— Begin RECORDED DATA —
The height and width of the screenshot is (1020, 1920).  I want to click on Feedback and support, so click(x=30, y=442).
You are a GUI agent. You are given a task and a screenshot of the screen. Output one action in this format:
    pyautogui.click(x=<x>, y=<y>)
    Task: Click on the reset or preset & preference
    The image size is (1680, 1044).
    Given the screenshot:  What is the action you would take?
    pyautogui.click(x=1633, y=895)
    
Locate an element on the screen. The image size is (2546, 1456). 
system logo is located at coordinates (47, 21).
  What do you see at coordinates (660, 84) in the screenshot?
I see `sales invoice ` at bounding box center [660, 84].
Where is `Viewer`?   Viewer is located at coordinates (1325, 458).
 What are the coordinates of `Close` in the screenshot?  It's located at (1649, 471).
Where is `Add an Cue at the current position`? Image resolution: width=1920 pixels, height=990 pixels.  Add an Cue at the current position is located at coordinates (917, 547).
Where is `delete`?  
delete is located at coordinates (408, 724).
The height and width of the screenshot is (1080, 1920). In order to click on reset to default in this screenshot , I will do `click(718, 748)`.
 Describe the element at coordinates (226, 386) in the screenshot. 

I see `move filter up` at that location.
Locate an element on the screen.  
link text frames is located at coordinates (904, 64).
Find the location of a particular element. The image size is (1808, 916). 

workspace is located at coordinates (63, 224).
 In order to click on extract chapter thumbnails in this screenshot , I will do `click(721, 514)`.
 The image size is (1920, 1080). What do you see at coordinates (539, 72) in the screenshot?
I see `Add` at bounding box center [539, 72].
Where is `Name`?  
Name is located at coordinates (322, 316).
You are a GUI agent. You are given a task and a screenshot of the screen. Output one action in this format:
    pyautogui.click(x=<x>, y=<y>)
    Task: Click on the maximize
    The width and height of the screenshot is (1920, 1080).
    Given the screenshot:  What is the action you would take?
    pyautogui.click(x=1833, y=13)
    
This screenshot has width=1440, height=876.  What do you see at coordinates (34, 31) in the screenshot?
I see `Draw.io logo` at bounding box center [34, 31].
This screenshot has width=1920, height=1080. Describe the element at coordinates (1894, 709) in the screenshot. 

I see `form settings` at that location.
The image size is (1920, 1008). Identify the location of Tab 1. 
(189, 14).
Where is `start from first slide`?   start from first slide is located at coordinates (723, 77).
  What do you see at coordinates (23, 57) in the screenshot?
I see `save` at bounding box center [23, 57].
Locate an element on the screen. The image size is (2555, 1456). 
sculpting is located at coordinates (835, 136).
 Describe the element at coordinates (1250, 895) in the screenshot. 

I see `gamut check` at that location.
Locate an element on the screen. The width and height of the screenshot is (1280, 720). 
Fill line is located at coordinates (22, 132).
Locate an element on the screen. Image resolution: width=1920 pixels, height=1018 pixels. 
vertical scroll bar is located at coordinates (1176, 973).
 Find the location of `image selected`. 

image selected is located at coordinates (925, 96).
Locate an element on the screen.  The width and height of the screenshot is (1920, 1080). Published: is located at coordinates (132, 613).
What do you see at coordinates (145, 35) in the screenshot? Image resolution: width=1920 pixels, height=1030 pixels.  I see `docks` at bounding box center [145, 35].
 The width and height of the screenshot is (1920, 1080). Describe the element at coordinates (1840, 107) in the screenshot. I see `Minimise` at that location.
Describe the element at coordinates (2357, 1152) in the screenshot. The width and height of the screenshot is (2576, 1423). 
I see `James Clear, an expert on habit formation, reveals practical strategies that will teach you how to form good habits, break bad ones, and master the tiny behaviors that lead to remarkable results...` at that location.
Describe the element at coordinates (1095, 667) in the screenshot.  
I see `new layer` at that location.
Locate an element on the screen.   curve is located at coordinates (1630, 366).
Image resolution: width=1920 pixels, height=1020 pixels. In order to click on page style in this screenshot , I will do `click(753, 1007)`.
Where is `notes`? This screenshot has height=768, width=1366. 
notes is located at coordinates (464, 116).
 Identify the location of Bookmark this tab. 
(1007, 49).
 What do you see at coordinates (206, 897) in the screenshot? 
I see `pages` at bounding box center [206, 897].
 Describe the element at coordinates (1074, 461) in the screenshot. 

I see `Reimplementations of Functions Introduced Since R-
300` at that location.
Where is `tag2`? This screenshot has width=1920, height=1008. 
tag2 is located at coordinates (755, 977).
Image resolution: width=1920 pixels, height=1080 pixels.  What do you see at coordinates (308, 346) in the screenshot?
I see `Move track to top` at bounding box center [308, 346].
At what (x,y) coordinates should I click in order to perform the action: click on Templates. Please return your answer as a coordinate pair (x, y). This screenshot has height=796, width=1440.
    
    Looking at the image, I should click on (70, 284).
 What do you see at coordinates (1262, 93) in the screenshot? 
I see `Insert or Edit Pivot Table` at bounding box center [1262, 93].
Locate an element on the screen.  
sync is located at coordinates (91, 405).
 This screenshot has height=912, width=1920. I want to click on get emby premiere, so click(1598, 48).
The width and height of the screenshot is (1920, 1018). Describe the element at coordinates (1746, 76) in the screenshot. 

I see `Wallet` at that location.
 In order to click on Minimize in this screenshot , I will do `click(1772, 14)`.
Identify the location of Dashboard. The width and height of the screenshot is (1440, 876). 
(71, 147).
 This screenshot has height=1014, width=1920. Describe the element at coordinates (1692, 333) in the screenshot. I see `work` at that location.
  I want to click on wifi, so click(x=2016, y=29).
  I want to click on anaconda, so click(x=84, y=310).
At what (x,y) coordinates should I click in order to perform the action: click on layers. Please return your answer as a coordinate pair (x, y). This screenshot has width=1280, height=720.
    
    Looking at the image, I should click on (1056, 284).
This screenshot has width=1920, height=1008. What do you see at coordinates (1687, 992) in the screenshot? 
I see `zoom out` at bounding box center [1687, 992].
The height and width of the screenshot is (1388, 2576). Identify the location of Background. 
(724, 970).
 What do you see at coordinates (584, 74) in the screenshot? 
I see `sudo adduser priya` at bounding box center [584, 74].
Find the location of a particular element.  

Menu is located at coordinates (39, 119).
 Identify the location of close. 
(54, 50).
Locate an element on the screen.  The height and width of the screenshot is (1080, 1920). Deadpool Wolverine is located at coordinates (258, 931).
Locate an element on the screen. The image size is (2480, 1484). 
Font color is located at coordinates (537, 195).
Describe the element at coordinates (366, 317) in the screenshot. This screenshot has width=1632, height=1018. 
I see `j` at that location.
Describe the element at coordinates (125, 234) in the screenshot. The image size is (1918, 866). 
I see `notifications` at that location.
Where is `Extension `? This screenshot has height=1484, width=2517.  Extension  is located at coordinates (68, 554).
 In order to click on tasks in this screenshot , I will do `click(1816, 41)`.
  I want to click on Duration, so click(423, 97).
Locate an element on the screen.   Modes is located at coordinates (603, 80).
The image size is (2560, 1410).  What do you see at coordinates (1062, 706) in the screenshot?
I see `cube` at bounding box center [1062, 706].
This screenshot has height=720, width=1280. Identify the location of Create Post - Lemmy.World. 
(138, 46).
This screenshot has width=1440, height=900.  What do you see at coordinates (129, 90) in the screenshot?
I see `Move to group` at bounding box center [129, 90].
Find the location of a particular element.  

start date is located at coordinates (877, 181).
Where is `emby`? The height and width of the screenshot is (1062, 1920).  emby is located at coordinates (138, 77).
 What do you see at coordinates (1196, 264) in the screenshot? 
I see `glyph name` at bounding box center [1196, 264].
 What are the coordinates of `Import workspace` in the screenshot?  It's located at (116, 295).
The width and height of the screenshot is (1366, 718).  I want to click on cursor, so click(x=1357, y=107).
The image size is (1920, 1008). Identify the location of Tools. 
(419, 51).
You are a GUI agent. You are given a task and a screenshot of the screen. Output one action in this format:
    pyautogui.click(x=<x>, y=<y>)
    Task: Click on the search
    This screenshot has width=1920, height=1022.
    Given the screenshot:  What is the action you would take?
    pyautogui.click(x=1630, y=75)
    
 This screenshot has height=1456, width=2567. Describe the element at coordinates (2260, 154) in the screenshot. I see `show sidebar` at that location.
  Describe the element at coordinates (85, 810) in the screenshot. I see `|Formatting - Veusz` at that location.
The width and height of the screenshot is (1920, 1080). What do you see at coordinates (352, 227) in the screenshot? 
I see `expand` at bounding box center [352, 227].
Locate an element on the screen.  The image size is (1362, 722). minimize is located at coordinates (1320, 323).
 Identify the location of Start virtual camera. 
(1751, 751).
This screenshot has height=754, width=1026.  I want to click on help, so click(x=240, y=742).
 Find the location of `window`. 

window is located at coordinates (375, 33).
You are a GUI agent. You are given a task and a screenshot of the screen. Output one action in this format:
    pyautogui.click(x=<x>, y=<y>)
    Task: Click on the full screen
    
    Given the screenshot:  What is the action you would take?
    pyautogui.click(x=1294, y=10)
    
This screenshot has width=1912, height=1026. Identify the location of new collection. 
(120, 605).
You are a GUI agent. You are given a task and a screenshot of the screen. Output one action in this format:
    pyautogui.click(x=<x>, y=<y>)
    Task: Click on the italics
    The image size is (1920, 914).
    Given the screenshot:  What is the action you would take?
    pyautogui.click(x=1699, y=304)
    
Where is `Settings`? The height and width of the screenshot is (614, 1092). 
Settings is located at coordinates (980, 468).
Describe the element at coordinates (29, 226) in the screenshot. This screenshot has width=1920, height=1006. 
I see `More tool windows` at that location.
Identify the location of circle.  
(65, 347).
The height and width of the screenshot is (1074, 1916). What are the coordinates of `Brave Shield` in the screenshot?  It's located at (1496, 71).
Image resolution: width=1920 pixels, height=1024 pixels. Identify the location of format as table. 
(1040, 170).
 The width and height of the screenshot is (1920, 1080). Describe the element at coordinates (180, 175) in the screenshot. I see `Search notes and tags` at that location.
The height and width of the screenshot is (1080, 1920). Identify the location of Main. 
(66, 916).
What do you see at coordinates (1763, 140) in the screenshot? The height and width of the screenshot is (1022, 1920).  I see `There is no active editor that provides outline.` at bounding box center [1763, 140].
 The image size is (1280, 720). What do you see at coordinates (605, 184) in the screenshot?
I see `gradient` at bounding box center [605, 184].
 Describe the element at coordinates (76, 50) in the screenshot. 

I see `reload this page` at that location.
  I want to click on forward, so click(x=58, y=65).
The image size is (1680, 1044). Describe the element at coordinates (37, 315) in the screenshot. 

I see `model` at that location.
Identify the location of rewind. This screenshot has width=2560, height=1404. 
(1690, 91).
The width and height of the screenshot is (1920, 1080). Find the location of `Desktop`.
— End RECORDED DATA —
▶ TASK PROMPT: Can you output, as a JSON list of strings with one string per line and blank lines omitted, the part of the records that opens with the line containing "Identify the location of rewind." and runs through the end of the records?

▶ WRITTEN ANSWER:
[
  "Identify the location of rewind. This screenshot has width=2560, height=1404. ",
  "(1690, 91).",
  "The width and height of the screenshot is (1920, 1080). Find the location of `Desktop`."
]